*** EXTRACTED MATERIAL
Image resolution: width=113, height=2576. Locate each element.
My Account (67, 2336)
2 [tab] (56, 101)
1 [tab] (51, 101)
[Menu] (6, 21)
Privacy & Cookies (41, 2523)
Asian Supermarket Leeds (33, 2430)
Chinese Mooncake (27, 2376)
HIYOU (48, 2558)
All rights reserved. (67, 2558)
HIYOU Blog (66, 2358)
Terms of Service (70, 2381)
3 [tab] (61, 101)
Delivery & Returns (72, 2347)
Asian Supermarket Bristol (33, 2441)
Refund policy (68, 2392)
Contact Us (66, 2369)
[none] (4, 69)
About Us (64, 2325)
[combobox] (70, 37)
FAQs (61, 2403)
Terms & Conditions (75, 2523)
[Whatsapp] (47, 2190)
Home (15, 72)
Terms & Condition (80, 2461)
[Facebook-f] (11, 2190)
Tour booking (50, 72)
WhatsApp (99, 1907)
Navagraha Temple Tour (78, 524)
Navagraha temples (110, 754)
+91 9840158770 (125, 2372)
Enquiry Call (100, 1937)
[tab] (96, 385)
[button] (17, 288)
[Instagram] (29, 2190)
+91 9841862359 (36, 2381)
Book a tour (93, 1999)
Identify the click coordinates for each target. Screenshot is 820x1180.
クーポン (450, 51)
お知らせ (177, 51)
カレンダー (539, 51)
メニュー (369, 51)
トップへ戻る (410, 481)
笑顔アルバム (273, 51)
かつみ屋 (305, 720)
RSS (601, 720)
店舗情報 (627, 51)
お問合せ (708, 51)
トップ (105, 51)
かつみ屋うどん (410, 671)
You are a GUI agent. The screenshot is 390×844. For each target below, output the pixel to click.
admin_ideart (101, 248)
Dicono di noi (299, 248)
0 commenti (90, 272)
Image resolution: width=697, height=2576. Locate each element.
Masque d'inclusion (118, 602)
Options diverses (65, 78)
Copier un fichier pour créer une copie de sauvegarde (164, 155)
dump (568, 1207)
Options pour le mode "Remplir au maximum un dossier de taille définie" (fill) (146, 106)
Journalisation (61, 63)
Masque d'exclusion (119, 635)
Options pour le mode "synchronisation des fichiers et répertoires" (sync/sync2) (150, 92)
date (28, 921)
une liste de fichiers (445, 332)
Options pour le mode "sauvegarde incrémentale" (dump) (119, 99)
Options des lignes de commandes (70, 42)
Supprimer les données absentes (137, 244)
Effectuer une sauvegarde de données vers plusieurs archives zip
******
**PROBLEM REQUIREMENTS:**
For the word "sauvegarde", return every line of the records that holds it.

**ANSWER SECTION:**
Copier un fichier pour créer une copie de sauvegarde (164, 155)
Options pour le mode "sauvegarde incrémentale" (dump) (119, 99)
Effectuer une sauvegarde de données vers plusieurs archives zip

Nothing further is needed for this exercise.